We also emailed Blackstock a list of questions, including whether she informed her board of directors about the allegations made against Mims, if she disclosed to OPD Mims' criminal history before she hired him, and to discuss BAWAR's policies with respect to sex between staff and clients. Her reply, via email, was "I am not available for any further interviews."
A former staff member of BAWAR, who the Express has agreed not to identify, said that Mims was not fired over the incident. In fact, this staffer says he was never punished.
Instead, Mims was allowed to leave BAWAR in July 2014, just seven months after his prestigious FBI award. Today, he works for the Contra Costa County Probation Department as the field operations coordinator for its re-entry network, which helps recently released prisoners integrate back in to society.
Pendergrass's daughter, who is now nineteen and pregnant, lives with her mother, and says she's out of the sex-work industry. Pendergrass is going back to school and trying to move on with her life, but says she is bothered by her case's lack of closure.
Several law-enforcement experts with experience in sex-crime investigations, who asked that the Express not identify them because they work with some of the nonprofits and agencies named in this story, said it would be difficult to prosecute someone for sexual assault when they did not physically attack someone, or literally trade services for sex. Without evidence that a helping professional literally demanded sex for services, a prosecution is unlikely.

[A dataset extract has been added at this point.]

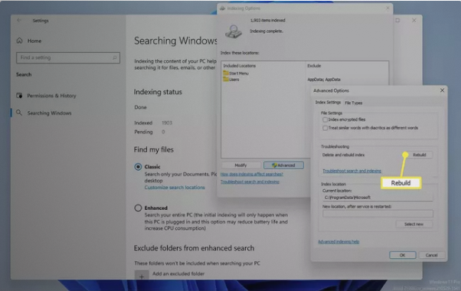Click the Advanced button in Indexing Options
This screenshot has width=461, height=291.
(283, 165)
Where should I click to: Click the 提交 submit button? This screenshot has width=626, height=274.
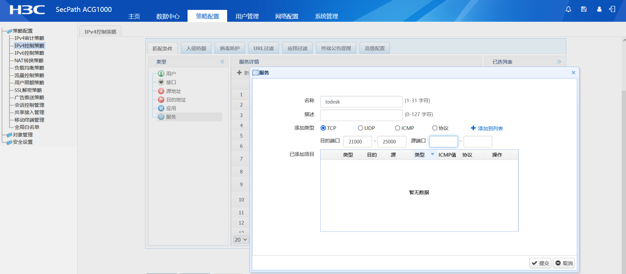coord(540,263)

Pendergrass said her main concern is if what she experienced ever happened to anyone else. She also wonders if the problem is systemic.
"BAWAR should have at least acknowledged what happened," she said.
Clarification: The original version of this story stated that Leneka Pendergrass sent a letter to the California Coalition Against Sexual Assault, or CALCASA, regarding her being sexually exploited by an employee of Bay Area Women Against Rape. Pendergrass said that CALCASA did not respond to the letter. The California Coalition Against Sexual Assault, however, said they never received a copy of the letter, which Pendergrass said she sent via the U.S. Postal Service. Shaina Brown of CALCASA told the Express that had her organization received a copy, they would have responded. This online version of this story has been updated to reflect this clarification.